Pour finir, je retiendrai un certain nombre de thématiques phares qui sont revenues à plusieurs reprises, aussi bien dans la conférence elle-même que dans les workshops ou la « unconference » :

  • Les questions éthiques, bien connues en dehors de notre communauté mais abordées ici avec l’idée que des institutions publiques comme les bibliothèques pourraient devenir un acteur important pour porter cet enjeu au regard de l’industrie. L’idée de doter les projets d’un “plan de gestion éthique” comme on a des “plans de gestion des données” a émergé pendant le workshop que je co-animais.
  • Les enjeux de qualité des données, avec là aussi l’idée que les bibliothèques ont un savoir-faire qu’elles pourraient mobiliser pour apporter à l’industrie des jeux de données de qualité pour l’entraînement du machine learning.
  • Le développement d’interfaces graphiques, nécessaires pour comprendre les IA, les manipuler et interpréter les résultats (cf. PixPlot ci-dessus)
  • La formation, avec notamment l’exemple finlandais : l’IA est un enjeu global de société et chacun devrait pouvoir se former pour comprendre ce dont il s’agit. A cette fin, un cours en ligne a été mis en place, visant 1% de la population du pays. Une extension internationale du projet est en cours, avec sa traduction dans les différentes langues de l’Union Européenne.
  • Enfin les outils, données et modèles, avec un enjeu d’échanges et de mutualisation au sein de la communauté et un focus sur les documents spécialisés (manuscrits, images et cartes notamment, mais aussi son et vidéo). Le lien de ces problématiques avec IIIF a été constamment mis en avant.
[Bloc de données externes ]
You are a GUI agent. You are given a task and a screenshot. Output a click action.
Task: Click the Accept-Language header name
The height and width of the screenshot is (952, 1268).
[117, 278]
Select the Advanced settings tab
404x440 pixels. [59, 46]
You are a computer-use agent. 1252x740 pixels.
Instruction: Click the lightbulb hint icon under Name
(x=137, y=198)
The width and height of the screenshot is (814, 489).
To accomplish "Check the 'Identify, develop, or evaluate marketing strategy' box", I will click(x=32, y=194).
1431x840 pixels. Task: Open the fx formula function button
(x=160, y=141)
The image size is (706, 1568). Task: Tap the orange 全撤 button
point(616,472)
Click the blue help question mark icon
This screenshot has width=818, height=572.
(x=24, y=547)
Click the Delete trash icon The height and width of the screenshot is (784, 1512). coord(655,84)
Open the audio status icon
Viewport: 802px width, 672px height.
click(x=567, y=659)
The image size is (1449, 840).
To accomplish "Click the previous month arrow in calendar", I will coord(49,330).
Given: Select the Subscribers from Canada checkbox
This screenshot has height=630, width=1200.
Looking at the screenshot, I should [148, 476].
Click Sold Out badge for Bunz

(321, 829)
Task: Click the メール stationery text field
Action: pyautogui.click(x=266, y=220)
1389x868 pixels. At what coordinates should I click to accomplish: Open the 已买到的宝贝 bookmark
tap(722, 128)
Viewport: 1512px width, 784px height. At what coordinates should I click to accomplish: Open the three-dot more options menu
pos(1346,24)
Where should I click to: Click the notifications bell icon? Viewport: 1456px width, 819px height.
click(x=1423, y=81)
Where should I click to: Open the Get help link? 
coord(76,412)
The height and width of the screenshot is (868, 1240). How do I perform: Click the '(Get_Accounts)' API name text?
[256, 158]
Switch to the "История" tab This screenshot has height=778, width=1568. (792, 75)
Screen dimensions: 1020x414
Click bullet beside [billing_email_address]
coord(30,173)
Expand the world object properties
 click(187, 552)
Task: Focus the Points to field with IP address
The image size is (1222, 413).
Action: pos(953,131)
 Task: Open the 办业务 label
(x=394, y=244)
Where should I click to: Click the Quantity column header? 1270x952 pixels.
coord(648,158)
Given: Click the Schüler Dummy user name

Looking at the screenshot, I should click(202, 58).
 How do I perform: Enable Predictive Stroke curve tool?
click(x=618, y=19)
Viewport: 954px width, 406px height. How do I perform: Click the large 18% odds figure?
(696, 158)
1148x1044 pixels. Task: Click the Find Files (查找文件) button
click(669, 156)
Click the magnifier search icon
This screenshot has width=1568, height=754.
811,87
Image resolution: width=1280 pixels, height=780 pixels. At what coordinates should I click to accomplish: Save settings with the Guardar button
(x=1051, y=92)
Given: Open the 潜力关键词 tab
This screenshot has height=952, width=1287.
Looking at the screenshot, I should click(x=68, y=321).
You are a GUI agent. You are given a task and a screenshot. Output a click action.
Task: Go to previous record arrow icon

Nous nous sommes quittés après 3 jours riches et intenses sur l’annonce de la création de la communauté AI4LAM que j’ai mentionnée plus haut. Et mon petit doigt me dit que mes futurs n’ont pas fini d’être fantastiques… Prochaine étape le 3 février dans le cadre du séminaire DHAI de l’ENS, où Jean-Philippe et moi présenterons les deux initiatives phares de la BnF dans ce domaine.